───── Extracted records ─────

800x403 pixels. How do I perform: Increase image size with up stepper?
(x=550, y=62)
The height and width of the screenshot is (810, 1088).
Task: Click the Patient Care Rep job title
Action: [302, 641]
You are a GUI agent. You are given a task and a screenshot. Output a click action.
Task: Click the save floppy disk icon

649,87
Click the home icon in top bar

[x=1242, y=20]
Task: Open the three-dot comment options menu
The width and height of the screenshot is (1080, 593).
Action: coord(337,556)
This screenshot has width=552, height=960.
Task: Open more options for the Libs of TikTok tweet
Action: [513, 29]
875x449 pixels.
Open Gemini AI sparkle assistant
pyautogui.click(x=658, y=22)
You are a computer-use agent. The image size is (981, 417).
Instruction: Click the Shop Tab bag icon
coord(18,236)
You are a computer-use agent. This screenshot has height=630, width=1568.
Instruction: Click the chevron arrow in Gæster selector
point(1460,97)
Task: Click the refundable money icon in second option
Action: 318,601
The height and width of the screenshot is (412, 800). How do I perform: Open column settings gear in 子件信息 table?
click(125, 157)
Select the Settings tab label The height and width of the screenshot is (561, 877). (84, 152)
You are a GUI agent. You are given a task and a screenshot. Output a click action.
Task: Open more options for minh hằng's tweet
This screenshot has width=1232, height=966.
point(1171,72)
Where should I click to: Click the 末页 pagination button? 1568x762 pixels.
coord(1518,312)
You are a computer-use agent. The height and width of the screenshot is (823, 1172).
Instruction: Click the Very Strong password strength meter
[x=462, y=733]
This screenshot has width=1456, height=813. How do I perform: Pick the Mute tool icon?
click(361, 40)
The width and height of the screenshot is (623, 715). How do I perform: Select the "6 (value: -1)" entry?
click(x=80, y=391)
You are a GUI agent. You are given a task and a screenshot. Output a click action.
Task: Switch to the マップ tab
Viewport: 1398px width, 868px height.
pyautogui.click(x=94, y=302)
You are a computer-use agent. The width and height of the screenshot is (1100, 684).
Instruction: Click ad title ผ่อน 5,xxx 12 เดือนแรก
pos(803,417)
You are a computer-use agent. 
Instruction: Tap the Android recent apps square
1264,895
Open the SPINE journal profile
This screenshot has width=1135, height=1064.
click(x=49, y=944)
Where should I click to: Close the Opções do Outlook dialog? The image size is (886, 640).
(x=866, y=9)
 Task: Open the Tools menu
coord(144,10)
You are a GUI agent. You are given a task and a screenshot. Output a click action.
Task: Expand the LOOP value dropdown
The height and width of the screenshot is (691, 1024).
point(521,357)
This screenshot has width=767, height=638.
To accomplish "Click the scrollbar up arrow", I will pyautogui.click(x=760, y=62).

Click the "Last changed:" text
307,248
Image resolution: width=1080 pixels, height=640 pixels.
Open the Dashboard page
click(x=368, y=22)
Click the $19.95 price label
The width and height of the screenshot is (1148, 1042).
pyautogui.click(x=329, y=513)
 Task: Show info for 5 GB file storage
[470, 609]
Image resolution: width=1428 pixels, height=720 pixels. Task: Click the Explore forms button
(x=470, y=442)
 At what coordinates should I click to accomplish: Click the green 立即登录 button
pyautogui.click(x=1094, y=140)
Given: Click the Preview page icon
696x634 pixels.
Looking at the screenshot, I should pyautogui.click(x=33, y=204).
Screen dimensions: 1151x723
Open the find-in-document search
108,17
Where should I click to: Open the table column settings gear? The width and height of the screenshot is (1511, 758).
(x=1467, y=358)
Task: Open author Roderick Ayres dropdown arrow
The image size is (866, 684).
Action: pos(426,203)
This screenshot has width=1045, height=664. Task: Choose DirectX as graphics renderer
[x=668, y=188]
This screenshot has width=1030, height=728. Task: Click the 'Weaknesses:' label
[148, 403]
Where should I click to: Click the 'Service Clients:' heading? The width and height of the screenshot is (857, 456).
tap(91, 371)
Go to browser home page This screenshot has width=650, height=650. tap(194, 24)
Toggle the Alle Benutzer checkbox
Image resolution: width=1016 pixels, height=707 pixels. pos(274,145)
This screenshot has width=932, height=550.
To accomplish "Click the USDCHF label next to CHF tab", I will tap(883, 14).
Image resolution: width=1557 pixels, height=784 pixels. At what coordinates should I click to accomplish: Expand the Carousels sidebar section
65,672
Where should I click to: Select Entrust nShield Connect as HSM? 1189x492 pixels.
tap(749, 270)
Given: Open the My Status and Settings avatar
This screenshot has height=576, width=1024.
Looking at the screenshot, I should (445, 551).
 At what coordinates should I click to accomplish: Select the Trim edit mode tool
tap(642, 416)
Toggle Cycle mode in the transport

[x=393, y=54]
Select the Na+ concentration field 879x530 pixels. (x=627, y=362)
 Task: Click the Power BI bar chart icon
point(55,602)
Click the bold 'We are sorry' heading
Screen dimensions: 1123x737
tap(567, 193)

─────

*Problem*
All of the entries are to be transcribed exactly.

*Your solution*
800x403 pixels. How do I perform: Increase image size with up stepper?
(x=550, y=62)
The height and width of the screenshot is (810, 1088).
Task: Click the Patient Care Rep job title
Action: [302, 641]
You are a GUI agent. You are given a task and a screenshot. Output a click action.
Task: Click the save floppy disk icon

649,87
Click the home icon in top bar

[x=1242, y=20]
Task: Open the three-dot comment options menu
The width and height of the screenshot is (1080, 593).
Action: coord(337,556)
This screenshot has width=552, height=960.
Task: Open more options for the Libs of TikTok tweet
Action: [513, 29]
875x449 pixels.
Open Gemini AI sparkle assistant
pyautogui.click(x=658, y=22)
You are a computer-use agent. The image size is (981, 417).
Instruction: Click the Shop Tab bag icon
coord(18,236)
You are a computer-use agent. This screenshot has height=630, width=1568.
Instruction: Click the chevron arrow in Gæster selector
point(1460,97)
Task: Click the refundable money icon in second option
Action: 318,601
The height and width of the screenshot is (412, 800). How do I perform: Open column settings gear in 子件信息 table?
click(125, 157)
Select the Settings tab label The height and width of the screenshot is (561, 877). (84, 152)
You are a GUI agent. You are given a task and a screenshot. Output a click action.
Task: Open more options for minh hằng's tweet
This screenshot has width=1232, height=966.
point(1171,72)
Where should I click to: Click the 末页 pagination button? 1568x762 pixels.
coord(1518,312)
You are a computer-use agent. The height and width of the screenshot is (823, 1172).
Instruction: Click the Very Strong password strength meter
[x=462, y=733]
This screenshot has width=1456, height=813. How do I perform: Pick the Mute tool icon?
click(361, 40)
The width and height of the screenshot is (623, 715). How do I perform: Select the "6 (value: -1)" entry?
click(x=80, y=391)
You are a GUI agent. You are given a task and a screenshot. Output a click action.
Task: Switch to the マップ tab
Viewport: 1398px width, 868px height.
pyautogui.click(x=94, y=302)
You are a computer-use agent. The width and height of the screenshot is (1100, 684).
Instruction: Click ad title ผ่อน 5,xxx 12 เดือนแรก
pos(803,417)
You are a computer-use agent. 
Instruction: Tap the Android recent apps square
1264,895
Open the SPINE journal profile
This screenshot has width=1135, height=1064.
click(x=49, y=944)
Where should I click to: Close the Opções do Outlook dialog? The image size is (886, 640).
(x=866, y=9)
 Task: Open the Tools menu
coord(144,10)
You are a GUI agent. You are given a task and a screenshot. Output a click action.
Task: Expand the LOOP value dropdown
The height and width of the screenshot is (691, 1024).
point(521,357)
This screenshot has width=767, height=638.
To accomplish "Click the scrollbar up arrow", I will pyautogui.click(x=760, y=62).

Click the "Last changed:" text
307,248
Image resolution: width=1080 pixels, height=640 pixels.
Open the Dashboard page
click(x=368, y=22)
Click the $19.95 price label
The width and height of the screenshot is (1148, 1042).
pyautogui.click(x=329, y=513)
 Task: Show info for 5 GB file storage
[470, 609]
Image resolution: width=1428 pixels, height=720 pixels. Task: Click the Explore forms button
(x=470, y=442)
 At what coordinates should I click to accomplish: Click the green 立即登录 button
pyautogui.click(x=1094, y=140)
Given: Click the Preview page icon
696x634 pixels.
Looking at the screenshot, I should pyautogui.click(x=33, y=204).
Screen dimensions: 1151x723
Open the find-in-document search
108,17
Where should I click to: Open the table column settings gear? The width and height of the screenshot is (1511, 758).
(x=1467, y=358)
Task: Open author Roderick Ayres dropdown arrow
The image size is (866, 684).
Action: pos(426,203)
This screenshot has width=1045, height=664. Task: Choose DirectX as graphics renderer
[x=668, y=188]
This screenshot has width=1030, height=728. Task: Click the 'Weaknesses:' label
[148, 403]
Where should I click to: Click the 'Service Clients:' heading? The width and height of the screenshot is (857, 456).
tap(91, 371)
Go to browser home page This screenshot has width=650, height=650. tap(194, 24)
Toggle the Alle Benutzer checkbox
Image resolution: width=1016 pixels, height=707 pixels. pos(274,145)
This screenshot has width=932, height=550.
To accomplish "Click the USDCHF label next to CHF tab", I will tap(883, 14).
Image resolution: width=1557 pixels, height=784 pixels. At what coordinates should I click to accomplish: Expand the Carousels sidebar section
65,672
Where should I click to: Select Entrust nShield Connect as HSM? 1189x492 pixels.
tap(749, 270)
Given: Open the My Status and Settings avatar
This screenshot has height=576, width=1024.
Looking at the screenshot, I should (445, 551).
 At what coordinates should I click to accomplish: Select the Trim edit mode tool
tap(642, 416)
Toggle Cycle mode in the transport

[x=393, y=54]
Select the Na+ concentration field 879x530 pixels. (x=627, y=362)
 Task: Click the Power BI bar chart icon
point(55,602)
Click the bold 'We are sorry' heading
Screen dimensions: 1123x737
tap(567, 193)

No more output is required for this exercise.